Twenty years after the collapse of communism, the societies of Eastern Europe continue to provide an extraordinary opportunity to study the interaction of political, economic, and social change.
Political Holes in the Economy: The Business Network of Partisan Firms in Hungary
When firms reach out to allies in the political field, the logic of partisanship can constrain the choice of business partners in the economy. Balazs Vedres and I interviewed CEOs and politicians in Hungary and constructed a dataset of all senior managers and boards of directors of the largest 1,696 corporations and the complete set of all political officeholders. Firms of either left or right political affiliation exhibit a preference for partnerships with firms in the same political camp while avoiding ties with firms in the opposite camp. Subsequently, firms with politically balanced boards seize a brokerage opportunity to occupy the political holes in the economy opened up by the growing division between left and right.
American Sociological Review, October 2012, 77(5):700-722.
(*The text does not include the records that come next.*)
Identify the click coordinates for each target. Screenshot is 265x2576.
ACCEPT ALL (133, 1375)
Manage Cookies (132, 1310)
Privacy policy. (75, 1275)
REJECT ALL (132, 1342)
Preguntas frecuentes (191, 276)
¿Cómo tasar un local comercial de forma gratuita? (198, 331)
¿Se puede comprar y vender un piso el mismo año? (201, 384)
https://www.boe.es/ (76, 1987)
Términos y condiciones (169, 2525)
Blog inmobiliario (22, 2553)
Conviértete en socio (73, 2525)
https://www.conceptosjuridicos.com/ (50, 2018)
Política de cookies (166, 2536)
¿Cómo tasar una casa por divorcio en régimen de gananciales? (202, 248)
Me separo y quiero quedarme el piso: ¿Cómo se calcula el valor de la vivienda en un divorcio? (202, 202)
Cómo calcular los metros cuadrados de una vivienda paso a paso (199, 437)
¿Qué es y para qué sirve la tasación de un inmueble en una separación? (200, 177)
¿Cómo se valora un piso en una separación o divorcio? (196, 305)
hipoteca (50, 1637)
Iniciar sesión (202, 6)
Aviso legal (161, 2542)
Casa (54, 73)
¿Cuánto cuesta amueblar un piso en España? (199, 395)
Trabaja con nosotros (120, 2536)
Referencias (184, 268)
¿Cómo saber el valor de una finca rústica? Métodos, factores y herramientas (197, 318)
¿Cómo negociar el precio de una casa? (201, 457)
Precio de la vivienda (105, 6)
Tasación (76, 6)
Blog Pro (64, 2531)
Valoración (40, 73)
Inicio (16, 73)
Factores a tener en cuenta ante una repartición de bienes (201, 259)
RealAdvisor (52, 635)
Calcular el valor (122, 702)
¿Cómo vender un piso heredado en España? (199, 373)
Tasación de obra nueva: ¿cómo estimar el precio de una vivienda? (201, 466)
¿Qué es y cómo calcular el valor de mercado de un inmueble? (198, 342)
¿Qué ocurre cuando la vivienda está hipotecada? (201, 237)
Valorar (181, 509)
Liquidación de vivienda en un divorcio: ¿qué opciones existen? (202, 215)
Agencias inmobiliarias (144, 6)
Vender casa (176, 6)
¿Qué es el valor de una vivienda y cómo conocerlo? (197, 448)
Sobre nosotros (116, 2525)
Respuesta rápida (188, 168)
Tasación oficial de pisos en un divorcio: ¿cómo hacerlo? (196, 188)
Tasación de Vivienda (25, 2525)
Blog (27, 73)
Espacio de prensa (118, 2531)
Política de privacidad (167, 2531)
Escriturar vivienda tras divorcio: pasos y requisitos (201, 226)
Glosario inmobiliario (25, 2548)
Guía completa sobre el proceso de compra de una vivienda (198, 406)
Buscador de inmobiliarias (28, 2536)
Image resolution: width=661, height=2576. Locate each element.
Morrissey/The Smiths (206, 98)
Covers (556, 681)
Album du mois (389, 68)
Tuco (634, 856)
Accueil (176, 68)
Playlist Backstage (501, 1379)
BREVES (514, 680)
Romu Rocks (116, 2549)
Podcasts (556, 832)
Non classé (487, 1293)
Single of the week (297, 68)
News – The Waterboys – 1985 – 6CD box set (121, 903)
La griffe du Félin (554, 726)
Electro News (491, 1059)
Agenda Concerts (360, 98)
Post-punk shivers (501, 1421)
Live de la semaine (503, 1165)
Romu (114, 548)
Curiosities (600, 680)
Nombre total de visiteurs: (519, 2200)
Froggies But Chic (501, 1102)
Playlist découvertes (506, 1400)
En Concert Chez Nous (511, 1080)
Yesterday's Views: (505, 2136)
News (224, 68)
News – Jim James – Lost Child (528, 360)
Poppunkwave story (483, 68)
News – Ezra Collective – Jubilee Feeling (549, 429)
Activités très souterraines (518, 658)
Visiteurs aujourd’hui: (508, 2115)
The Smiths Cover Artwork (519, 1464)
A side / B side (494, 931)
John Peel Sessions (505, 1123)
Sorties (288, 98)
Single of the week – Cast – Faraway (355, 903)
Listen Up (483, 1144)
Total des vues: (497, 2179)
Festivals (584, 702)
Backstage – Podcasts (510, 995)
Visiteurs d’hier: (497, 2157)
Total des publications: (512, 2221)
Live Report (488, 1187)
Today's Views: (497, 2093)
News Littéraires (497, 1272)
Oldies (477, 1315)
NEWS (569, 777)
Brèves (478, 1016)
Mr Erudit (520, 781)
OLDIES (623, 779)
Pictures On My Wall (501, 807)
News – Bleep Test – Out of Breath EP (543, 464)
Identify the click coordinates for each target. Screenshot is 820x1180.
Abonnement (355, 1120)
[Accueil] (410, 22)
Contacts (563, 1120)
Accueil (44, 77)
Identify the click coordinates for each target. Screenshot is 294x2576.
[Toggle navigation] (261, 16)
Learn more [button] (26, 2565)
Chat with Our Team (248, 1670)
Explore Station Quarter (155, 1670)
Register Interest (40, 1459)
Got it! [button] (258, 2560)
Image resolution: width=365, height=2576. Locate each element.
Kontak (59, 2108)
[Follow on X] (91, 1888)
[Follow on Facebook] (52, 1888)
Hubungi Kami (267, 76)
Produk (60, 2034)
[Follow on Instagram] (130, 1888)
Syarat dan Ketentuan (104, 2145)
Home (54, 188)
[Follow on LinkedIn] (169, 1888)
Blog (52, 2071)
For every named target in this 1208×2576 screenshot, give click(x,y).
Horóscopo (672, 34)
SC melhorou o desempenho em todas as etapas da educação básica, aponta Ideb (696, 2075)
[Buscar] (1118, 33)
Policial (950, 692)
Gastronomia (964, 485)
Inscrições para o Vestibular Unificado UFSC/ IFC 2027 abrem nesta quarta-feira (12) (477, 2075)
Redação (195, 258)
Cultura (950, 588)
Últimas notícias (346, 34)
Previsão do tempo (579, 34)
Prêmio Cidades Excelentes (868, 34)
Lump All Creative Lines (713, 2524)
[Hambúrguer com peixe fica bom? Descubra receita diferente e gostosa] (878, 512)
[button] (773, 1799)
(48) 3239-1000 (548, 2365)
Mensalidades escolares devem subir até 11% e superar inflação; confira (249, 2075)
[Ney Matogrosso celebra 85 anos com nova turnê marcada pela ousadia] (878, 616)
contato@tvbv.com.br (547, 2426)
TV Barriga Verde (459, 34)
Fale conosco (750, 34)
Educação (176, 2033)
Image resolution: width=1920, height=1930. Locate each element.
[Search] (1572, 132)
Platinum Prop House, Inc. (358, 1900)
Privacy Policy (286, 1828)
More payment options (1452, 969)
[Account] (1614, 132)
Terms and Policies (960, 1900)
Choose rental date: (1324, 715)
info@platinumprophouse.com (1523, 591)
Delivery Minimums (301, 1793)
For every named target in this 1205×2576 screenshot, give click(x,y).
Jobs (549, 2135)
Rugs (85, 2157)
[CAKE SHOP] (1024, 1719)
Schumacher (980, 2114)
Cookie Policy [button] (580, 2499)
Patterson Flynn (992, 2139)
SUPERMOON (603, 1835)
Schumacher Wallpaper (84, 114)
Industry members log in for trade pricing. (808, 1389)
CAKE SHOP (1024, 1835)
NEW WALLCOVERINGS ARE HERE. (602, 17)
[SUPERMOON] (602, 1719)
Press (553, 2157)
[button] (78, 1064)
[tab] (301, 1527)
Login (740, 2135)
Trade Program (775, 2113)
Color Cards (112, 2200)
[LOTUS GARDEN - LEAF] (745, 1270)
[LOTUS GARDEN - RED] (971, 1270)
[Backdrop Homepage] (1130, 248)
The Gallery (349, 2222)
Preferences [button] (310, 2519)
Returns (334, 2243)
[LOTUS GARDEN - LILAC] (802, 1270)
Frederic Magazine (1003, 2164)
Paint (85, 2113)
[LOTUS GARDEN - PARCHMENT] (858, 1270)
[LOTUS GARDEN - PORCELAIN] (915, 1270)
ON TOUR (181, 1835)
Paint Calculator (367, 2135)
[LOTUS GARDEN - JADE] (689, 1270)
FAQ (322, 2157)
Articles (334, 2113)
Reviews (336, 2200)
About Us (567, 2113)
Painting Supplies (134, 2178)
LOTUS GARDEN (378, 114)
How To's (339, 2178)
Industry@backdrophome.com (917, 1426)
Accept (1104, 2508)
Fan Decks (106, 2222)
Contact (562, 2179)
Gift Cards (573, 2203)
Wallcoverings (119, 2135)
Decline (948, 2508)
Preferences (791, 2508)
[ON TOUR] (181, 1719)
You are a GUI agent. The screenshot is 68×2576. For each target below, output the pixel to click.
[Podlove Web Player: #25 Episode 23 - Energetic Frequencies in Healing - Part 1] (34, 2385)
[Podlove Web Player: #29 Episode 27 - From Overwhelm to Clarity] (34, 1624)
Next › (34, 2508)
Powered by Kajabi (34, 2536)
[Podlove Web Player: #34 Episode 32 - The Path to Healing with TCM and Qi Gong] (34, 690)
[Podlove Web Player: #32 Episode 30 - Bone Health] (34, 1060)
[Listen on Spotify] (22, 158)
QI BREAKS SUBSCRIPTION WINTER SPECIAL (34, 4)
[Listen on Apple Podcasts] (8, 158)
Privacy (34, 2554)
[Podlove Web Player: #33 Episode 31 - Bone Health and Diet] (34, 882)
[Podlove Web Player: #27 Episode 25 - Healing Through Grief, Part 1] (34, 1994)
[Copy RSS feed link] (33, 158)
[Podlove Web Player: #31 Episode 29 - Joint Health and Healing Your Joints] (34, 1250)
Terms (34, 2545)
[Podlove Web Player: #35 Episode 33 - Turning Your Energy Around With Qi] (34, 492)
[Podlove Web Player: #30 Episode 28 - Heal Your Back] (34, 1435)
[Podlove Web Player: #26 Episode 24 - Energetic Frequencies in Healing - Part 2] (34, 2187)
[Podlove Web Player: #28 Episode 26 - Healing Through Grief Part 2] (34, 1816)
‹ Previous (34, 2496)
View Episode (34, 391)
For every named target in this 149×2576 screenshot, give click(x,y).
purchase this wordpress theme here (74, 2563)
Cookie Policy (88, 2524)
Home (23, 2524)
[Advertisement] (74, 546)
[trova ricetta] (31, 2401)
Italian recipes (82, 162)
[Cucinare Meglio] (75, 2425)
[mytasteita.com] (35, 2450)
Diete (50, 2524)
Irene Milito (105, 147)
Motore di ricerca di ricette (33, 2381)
Opportunities of Constraints: A Sociologist’s Reflections on Janos Kornai’s By Force of Thought
This essay reviews the intellectual memoir by János Kornai, the leading economist working under the constraints of politicized academic life in the former Sovietbloc. Kornai retells the major ideas of his work through the lens of the various periods in his life and the ethical dilemmas faced in each. Constraints, it is shown, provided opportunities. Kornai’s work offers a model of a public intellectual, committed to empirical analysis of social processes, and independent from political parties and from intellectual camps in the economics profession.
Theory and Society October 2007 36(5):469-476.
Social Times of Network Spaces: Network Sequences and Foreign Investment in Hungary
In this paper, Balazs Vedres and I develop a social sequence analysis to identify distinctive pathways whereby firms use network resources to buffer uncertainty, hide or restructure assets, or gain knowledge and legitimacy. In place of properties of the global network, we focus on variation in local properties. In place of a single system time, we model the processes of social times. Our contribution to a more historical network analysis does not simply include time as a variable but, instead, recognizes time as variable.
American Journal of Sociology, March 2006, 111(5):1367-1411.
Is there a distinctly East European capitalism? This volume analyzes democratization and economic change in the postsocialist societies of East Central Europe. It demonstrates that the collapse of communism was not the same across the region and that the differences in how the pieces fell shaped the building blocks used for reconstructing political systems and restructuring economies in the region. Among the key concepts are the importance of social networks in the economies and of deliberative institutions in the polity that include the interests of subordinate groups in policymaking.
Restructuring Networks in Post-Socialism
This book is about change in Central and Eastern Europe, and about how we think about social and economic change more generally. In contrast to the dominant ‘transition framework’ that examines organizational forms in Eastern Europe according to the degree to which they conform to, or depart from, the blueprints of already existing capitalist systems, this book examines the innovative character, born of necessity, in which actors in the post-socialist setting are restructuring organizations and institutions by redefining and recombining resources. Instead of thinking of these recombinations as accidental aberrations, the book explores their evolutionary potentials.
Recombinant Property in East European Capitalism
Some years ago, when they were little kids, my children invented a hybrid game. Having left the houses and hotels of their Monopoly set at a friend’s house, they started to use Lego building blocks (much preferred to the Monopoly pieces even after returned) to construct ever more elaborate structures in a game whose rules evolved away from bankrupting one’s opponents and toward attracting customers to the plastic skyscrapers that towered over the Monopoly plain. This strikes me as a good metaphor for innovation and the process of social change. East European capitalism was not built on the ruins of communism but with the ruins of communism.
American Journal of Sociology January 1996, 101(4):993-1027
Rooted Transnational Publics: Integrating Foreign Ties and Civic Activism
In the literature on globalization there is a widespread belief that civic associations with transnational ties are uprooted from their domestic societies. Laszlo Bruszt, Balazs Vedres, and I contend that there is not a forced choice between foreign ties and domestic integration. In fact, we find that transnational organizations are more domestically integrated than those without such ties. We base our argument on a survey of 1,002 of the largest civic organizations which we conducted in Hungary. We specify several forms of domestic integration and several forms of transnational ties. By demonstrating a systematic relationship between the patterns of foreign ties and the patterns of domestic integration, we chart three emerging forms of transnational publics.
Theory and Society 2006 35(3):323-349.
One Way or Multiple Paths? For a Comparative Sociology of East European Capitalism
This essay, written with my frequent co-author, Laszlo Bruszt, was published in The American Journal of Sociology (January 2001) as part of a very lively debate with Michael Burawoy.
American Journal of Sociology, January 2001, 106(4):1129-1137.